Iyanla Vanzant
Photo: George Burns ©Harpo Inc.
Iyanla Vanzant unveils the true cause of your pain. Join her on a journey to forgiveness.
Something that we often forget is that we all play a role in the creation of the pain we experience, even if someone else is involved. We don't recognize that we volunteer for that pain. We show up for it. We tolerate it. Once we acknowledge our own contribution, the healing can begin. Here's a four-step plan that can help you stop nurturing the very things that hurt you.

1. End the BPs

One of the ways that people avoid taking responsibility for their role in their own pain is what I call the BPs—blame and projection. Blame is straightforward: Somebody hurts us, and we say things like, "They did this to me. Look what they did!" Projection is slightly different and happens when we blame other people for our problems, even if they didn't do anything to us (in other words, we just don't want to look at what we did).

As long as we're blaming and projecting, we don't become accountable to ourselves for how we accommodate, excuse and tolerate behavior that causes pain—whether it's our own behavior or someone else's. Let's say you stay on a job for 15 years, miserable and complaining. Then you get fired and you're upset. But you didn't want to be there! How many times did you say "I gotta get out of here"?

Well now you're out! Why are you upset with your boss? Because she moved first? You accommodated the discomfort. You went every day. The work wasn't challenging you. But you kept on showing up. How is your boss or company supposed to know you're unhappy?
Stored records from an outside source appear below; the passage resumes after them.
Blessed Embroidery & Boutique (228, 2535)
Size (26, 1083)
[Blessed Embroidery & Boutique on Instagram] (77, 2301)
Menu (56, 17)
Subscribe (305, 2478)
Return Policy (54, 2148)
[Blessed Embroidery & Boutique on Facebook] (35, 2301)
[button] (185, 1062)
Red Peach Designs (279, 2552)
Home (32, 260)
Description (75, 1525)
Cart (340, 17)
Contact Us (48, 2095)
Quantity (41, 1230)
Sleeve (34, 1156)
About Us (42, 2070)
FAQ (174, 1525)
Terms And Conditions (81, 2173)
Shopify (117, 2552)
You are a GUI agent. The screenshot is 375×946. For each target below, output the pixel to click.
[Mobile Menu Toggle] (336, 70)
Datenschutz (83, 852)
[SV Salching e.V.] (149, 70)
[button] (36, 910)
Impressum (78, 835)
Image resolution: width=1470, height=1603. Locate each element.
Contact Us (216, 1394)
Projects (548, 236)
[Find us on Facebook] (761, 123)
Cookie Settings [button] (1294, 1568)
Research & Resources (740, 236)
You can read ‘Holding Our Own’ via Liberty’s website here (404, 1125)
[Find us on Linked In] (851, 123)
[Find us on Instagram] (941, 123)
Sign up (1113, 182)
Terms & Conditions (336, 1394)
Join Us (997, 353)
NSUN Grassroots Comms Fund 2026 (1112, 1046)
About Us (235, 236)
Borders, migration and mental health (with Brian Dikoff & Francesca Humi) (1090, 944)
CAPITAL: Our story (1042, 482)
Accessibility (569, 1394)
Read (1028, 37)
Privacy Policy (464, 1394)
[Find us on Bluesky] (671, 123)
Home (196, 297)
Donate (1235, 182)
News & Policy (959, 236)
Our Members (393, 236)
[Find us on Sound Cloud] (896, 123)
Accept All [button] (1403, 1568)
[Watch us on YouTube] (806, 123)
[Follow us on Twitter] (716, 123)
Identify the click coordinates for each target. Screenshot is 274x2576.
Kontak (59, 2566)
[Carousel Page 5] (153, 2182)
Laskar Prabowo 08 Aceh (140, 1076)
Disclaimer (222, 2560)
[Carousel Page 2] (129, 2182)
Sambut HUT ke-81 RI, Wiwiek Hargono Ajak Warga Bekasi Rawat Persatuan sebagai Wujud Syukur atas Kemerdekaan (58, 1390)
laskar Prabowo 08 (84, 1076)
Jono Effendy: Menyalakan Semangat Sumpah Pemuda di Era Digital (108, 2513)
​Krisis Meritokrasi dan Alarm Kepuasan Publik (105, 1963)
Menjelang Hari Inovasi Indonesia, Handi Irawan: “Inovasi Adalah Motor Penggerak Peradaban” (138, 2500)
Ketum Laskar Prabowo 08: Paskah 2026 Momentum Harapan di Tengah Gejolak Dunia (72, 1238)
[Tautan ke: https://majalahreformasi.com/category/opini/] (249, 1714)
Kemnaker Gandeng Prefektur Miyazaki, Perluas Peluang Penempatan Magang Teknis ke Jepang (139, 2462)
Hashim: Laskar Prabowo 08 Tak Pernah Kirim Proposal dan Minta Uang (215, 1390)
What steps had you taken to either remedy the situation or get another job?

2. Understand Your Whats and Whys

One way to understand your own role is to review what happened: why we did what we did, and what we got as a result. Say you have a friend and you always show up to help her, but when you need her, she never shows up for you. So you end up being angry with your friend.

That's the exact time to do some self-reflection. Did your friend ask for the help you offered? Or did you volunteer? There is a difference—but if the friend did ask for assistance, why did you say yes? What is it that you desired, expected or wanted to get out of the situation? To feel needed or useful? To get her to feel as if she owed you something? Maybe you were afraid she wouldn't love you anymore if you said no. In any of these cases, you extended yourself for you, not her.